→ TEXTO EXTRAÍDO
Diz a lenda que junto do antigo Mosteiro de São Bento, onde outrora também existiu uma
fonte, encontra-se encoberta a velha gruta do Desterro
Foto: reprodução de Os Andradas, publicada com a matéria
Morros escondem túneis secretos
Para se ter conhecimento da história de uma cidade ou
região, faz-se mister apreciar suas lendas, e como é natural, em todos os lugares centenários, principalmente os do litoral brasileiro, que nos
tempos coloniais foram alvo da pirataria que assolava os mares, correm lendas sobre tesouros fantásticos e tantas outras coisas do "arco da velha"
que nos fazem voltar a um passado longínquo.
A tradição oral nos legou inúmeros episódios focalizando não só as invasões piratas,
como também dos refúgios usados pelas populações das cidades coloniais. Em São Luiz do Maranhão, Recife, Salvador, Vitória, Rio de Janeiro, São
Sebastião, Ubatuba, Paranaguá, Iguape, Cananéia e muitas outras legendárias cidades litorâneas, guardam segredos mirabolantes dos tempos antigos e
com eles as lendas que são contadas até os dias atuais, como tão bem assinala o dr. Manuel Hipólito do Rêgo na sua obra Lenda do Litoral Paulista:
"Não admira, pois, que nesse ambiente cheio de fatos históricos e tão repassado de emoções existiam as lendas e as
ficções nas quais sempre há, porém, a verdade de um grande sentimento".
No Rio de Janeiro, já foram encontrados antigos subterrâneos por ocasião de escavações
e o mesmo aconteceu em São Paulo, em meados da década de 1950, quando um grupo de operários da Light, ao abrir um grande buraco na Praça Antônio
Prado (antigo Largo do Rosário), deparou com uma galeria subterrânea, com direções para vários pontos da cidade.
Quem não ouviu falar da "Lenda do subterrâneo", de Cananéia, ou dos misteriosos
refúgios de Santos? Onde a população buscava abrigo por ocasião do desembarque dos malfeitores dos mares ou mesmo dos ataques dos índios. Ainda em
princípios da década setenta deste século (N.E.: século XX), uma turma de operários da
Sabesp descobriu um túnel subterrâneo lá para os lados do Valongo, que foi logo tapado para evitar a curiosidade dos transeuntes.
O saudoso historiador Francisco Martins dos Santos - de quem fomos discípulo -
costumava falar de uma estrada de lado do mar da Ilha Porchat, conhecida desde os tempos coloniais pela denominação
de "Toca do Índio", onde uma pessoa só poderia entrar com a maré rasante. Após uma estreita passagem, a toca daria acesso a uma imensa galeria
subterrânea (num local submerso da ilha), e que durante a maré cheia fica totalmente tomada pela água do mar.

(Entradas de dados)
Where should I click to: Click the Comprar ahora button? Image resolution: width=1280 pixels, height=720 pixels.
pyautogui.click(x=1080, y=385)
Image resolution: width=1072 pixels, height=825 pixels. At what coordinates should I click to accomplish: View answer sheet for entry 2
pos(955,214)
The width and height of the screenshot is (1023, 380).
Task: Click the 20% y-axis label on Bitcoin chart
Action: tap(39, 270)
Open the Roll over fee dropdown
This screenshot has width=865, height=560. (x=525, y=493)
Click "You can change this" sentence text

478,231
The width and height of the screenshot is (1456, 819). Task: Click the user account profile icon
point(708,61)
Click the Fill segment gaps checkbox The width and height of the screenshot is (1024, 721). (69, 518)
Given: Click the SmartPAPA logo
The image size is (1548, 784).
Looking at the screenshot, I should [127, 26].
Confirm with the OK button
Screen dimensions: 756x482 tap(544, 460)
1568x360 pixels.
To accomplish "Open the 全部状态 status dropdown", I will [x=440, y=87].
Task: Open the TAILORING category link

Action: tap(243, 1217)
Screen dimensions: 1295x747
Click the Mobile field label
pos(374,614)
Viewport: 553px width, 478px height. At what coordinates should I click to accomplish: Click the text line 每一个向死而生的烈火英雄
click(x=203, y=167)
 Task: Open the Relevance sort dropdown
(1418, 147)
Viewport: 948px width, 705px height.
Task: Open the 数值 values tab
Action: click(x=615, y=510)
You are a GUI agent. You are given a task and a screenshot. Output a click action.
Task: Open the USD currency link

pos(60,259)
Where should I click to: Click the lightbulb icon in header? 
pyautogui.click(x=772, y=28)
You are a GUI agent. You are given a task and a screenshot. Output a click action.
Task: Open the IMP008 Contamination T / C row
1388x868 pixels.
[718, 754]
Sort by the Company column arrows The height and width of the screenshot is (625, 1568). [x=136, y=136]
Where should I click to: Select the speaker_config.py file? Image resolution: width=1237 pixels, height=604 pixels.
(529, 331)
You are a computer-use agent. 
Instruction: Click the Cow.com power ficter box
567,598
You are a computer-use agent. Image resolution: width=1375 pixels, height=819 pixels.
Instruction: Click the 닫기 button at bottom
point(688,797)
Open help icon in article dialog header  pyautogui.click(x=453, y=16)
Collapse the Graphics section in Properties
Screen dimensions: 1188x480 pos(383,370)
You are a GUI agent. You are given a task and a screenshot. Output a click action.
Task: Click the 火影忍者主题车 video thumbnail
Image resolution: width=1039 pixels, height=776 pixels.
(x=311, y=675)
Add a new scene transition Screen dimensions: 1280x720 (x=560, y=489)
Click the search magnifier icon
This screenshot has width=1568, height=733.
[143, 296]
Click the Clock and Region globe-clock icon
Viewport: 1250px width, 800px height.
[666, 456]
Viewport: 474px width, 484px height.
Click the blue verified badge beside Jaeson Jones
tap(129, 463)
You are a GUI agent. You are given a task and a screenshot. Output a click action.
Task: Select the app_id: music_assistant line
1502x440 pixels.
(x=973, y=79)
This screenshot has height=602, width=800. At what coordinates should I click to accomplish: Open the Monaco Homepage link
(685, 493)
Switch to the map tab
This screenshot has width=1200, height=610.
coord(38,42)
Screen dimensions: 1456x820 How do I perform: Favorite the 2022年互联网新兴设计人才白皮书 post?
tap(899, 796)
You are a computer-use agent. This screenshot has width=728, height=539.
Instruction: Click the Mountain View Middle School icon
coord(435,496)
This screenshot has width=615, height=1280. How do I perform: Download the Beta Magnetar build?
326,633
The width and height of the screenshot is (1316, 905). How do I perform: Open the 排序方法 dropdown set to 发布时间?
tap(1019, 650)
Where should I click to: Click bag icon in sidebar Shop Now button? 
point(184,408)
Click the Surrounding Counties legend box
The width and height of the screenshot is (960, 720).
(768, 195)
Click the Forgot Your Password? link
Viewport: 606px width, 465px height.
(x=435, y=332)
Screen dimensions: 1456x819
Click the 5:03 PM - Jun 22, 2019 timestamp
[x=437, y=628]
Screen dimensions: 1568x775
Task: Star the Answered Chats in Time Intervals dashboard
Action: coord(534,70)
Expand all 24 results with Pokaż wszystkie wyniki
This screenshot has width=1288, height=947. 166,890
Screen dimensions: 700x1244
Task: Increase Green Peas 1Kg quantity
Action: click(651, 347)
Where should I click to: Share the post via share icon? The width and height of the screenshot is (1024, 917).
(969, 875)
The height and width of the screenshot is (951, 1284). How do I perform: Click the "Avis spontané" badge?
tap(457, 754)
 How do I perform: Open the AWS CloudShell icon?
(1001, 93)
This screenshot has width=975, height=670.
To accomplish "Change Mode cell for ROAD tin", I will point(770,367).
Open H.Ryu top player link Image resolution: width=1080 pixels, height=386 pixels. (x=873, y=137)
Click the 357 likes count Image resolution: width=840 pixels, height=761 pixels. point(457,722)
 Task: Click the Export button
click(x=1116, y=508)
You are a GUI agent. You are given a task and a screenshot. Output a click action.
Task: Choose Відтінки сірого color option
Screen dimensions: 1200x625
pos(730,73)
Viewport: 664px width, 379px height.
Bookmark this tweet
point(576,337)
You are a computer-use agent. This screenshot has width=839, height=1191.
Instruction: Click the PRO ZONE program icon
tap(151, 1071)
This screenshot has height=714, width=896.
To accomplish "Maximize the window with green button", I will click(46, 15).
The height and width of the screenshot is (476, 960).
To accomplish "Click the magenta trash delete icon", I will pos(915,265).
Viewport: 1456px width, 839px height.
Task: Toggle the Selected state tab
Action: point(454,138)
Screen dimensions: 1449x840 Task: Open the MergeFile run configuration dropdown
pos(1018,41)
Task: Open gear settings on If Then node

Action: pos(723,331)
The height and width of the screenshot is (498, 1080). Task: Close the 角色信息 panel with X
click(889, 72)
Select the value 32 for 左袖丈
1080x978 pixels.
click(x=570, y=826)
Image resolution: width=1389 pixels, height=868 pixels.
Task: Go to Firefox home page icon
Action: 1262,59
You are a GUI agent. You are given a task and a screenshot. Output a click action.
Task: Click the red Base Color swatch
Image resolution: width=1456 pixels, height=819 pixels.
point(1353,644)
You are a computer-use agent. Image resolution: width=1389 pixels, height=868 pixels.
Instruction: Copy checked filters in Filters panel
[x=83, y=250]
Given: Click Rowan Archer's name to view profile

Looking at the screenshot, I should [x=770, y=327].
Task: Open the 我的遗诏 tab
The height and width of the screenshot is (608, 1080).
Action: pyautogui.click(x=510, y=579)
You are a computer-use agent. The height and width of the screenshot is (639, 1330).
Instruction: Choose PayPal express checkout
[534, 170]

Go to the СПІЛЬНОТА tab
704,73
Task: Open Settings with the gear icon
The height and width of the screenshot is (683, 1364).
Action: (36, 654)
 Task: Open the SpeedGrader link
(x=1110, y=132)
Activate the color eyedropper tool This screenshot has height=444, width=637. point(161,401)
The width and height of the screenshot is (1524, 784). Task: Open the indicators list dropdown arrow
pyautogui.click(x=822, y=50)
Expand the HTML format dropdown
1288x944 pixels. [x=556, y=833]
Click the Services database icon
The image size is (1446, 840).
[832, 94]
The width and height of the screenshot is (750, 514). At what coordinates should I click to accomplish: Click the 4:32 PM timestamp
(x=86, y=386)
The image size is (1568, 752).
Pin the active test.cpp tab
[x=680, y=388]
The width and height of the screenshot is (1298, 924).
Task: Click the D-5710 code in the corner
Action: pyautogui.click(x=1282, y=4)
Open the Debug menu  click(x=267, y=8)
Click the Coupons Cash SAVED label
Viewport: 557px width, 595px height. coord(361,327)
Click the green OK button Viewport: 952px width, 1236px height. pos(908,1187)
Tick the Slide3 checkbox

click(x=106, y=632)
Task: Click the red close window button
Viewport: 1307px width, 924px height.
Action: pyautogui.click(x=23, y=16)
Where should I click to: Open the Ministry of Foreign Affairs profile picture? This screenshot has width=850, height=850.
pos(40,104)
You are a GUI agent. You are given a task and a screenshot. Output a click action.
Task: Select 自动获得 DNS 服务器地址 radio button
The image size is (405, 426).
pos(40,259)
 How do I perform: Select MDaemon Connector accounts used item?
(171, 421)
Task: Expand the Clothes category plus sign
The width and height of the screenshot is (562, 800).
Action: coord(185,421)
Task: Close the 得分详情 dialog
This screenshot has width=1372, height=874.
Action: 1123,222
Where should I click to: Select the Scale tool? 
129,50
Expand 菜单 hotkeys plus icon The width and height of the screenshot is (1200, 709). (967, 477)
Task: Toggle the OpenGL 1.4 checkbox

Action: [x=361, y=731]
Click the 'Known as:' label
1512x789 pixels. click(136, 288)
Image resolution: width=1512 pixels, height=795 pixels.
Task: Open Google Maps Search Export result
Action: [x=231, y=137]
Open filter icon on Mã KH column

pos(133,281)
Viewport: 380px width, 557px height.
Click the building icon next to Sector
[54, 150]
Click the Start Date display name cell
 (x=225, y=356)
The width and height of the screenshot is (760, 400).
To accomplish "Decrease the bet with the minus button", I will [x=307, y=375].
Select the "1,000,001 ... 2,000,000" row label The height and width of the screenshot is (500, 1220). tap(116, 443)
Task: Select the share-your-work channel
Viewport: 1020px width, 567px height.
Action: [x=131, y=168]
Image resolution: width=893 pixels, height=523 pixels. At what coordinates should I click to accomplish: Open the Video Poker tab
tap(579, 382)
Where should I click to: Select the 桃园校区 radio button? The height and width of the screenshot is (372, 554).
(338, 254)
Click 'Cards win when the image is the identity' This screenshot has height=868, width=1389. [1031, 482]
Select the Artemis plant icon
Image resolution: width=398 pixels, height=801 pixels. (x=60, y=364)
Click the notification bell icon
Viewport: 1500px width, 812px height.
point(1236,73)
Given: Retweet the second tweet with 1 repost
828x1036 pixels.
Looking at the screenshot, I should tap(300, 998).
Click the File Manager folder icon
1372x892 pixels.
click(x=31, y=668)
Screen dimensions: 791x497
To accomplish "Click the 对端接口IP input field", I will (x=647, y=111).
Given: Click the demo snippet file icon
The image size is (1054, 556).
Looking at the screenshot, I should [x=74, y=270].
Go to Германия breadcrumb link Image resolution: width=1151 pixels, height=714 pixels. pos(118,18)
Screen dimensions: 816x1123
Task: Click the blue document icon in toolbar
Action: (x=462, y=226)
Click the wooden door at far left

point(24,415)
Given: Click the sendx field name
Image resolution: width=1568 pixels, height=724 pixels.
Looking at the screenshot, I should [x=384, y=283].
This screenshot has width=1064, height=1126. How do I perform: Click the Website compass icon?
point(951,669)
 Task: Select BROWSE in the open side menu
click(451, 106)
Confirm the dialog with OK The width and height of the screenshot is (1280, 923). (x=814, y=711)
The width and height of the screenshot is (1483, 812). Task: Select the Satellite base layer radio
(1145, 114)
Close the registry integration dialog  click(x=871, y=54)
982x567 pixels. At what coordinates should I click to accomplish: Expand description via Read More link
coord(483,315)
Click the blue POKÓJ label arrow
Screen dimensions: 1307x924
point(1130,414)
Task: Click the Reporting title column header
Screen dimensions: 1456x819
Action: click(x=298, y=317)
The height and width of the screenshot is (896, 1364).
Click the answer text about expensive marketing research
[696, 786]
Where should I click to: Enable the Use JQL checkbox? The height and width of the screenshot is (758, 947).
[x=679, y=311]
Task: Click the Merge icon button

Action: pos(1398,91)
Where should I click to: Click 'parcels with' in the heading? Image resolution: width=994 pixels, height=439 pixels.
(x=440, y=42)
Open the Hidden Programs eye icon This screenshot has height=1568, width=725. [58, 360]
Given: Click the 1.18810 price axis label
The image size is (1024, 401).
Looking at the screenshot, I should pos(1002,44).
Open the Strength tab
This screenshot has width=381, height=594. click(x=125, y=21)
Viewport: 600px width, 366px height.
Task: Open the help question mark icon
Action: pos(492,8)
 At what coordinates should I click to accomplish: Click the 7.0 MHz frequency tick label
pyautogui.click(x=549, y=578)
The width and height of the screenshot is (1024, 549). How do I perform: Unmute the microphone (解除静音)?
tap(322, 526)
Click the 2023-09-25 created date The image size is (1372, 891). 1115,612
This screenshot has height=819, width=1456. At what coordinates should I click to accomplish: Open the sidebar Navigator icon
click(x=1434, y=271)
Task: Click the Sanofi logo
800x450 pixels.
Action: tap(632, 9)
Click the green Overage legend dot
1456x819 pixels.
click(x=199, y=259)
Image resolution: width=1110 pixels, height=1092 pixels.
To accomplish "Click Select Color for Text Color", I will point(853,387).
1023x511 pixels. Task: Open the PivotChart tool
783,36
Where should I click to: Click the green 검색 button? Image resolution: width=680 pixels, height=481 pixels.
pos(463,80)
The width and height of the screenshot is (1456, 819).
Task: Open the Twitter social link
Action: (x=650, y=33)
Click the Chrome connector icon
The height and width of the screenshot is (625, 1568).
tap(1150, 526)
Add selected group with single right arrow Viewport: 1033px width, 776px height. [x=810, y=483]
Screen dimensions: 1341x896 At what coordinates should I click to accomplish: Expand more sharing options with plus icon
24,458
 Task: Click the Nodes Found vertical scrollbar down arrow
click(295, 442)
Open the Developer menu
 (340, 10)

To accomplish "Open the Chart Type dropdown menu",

→ EXERCÍCIO PROPOSTO 1
Transcreva do texto sobre os túneis secretos o trecho que começa em "Diz a lenda" e segue até "um passado longínquo.".
→ EXERCÍCIO PROPOSTO 2
Escreva a parte seguinte do texto sobre os túneis secretos, a partir da última frase apresentada.

→ RESULTADO 1
Diz a lenda que junto do antigo Mosteiro de São Bento, onde outrora também existiu uma
fonte, encontra-se encoberta a velha gruta do Desterro
Foto: reprodução de Os Andradas, publicada com a matéria
Morros escondem túneis secretos
Para se ter conhecimento da história de uma cidade ou
região, faz-se mister apreciar suas lendas, e como é natural, em todos os lugares centenários, principalmente os do litoral brasileiro, que nos
tempos coloniais foram alvo da pirataria que assolava os mares, correm lendas sobre tesouros fantásticos e tantas outras coisas do "arco da velha"
que nos fazem voltar a um passado longínquo.

→ RESULTADO 2
A "Toca do Índio" estaria localizada em algum lugar da Ilha Porchat
e só poderá ser encontrada com a maré rasa
Foto: Justo Peres, publicada com a matéria
Assim é que, em todas as antigas vilas de Marinha, da Capitania de São Vicente,
existem "estórias" contadas pelos antigos "praianos" (caiçaras), que falam de tesouros fabulosos ou de locais submersos e que fazem
parte do populário brasileiro. Dentre as lendas que permanecem vivas em nossa cidade, algumas falam da existência de misteriosas grutas, de abrigos
subterrâneos e de refúgios coloniais, dando aquele toque de fantasia na própria história da cidade.
Para podermos tomar conhecimento de certos detalhes históricos sobre tais refúgios,
temos que retroceder ao passado, pois de acordo com o relato do historiador Francisco Martins dos Santos, na sua Lendas e Tradições de Uma Velha
Cidade do Brasil, foi devido aos constantes ataques dos piratas, bem como por parte dos gentios, que o Mestre Ferreiro (Bartolomeu Fernandes)
veio a construir um abrigo junto da gruta de Nossa Senhora do Desterro, na encosta do atual Morro de São Pedro (N.E.:
lapso do autor, o nome é Morro de São Bento) e que segundo a lenda ia dar do outro lado da
então Vila de Santos, perto do Engenho dos Erasmos, no caminho para São Vicente.
Revela ainda o mesmo historiador que o ferreiro da Armada de
Martim Afonso de Sousa "deixara Santos, naquele final da era seiscentista, com lembrança de sua passagem, escondida
no morro central de sua sesmaria, a capela de Nossa Senhora do Desterro...", e que foi ali, junto da gruta, que construiu o abrigo.
Antigos moradores do Morro da Nova Cintra penetraram no refúgio
e inclusive na gruta debaixo da cachoeira
Foto: Justo Peres, publicada com a matéria
Interessante é registrar-se que o Mosteiro de São Bento
(atual Museu de Arte Sacra) foi erguido em meados do século dezessete, nos terrenos do Mestre Bartolomeu (Ferreiro), onde
existiu outrora a Ermida de Nossa Senhora do Desterro, bem na encosta do Morro de São Bento, onde também existiu uma fonte.
Ao abordar o assunto num dos seus artigos publicados em 1944, o esscritor e jornalista
Geraldo Ferrone focalizou o misterioso abrigo, salientando ainda que a entrada do mesmo ficava no Morro da Nova Cintra,
através do seguinte relato: "Quatro séculos decorreram sem que a picareta do progresso da cidade atingisse o local onde
se acha esse refúgio construído por mestre Bartolomeu, talvez por ser zona insalubre e de caminhos ínvios.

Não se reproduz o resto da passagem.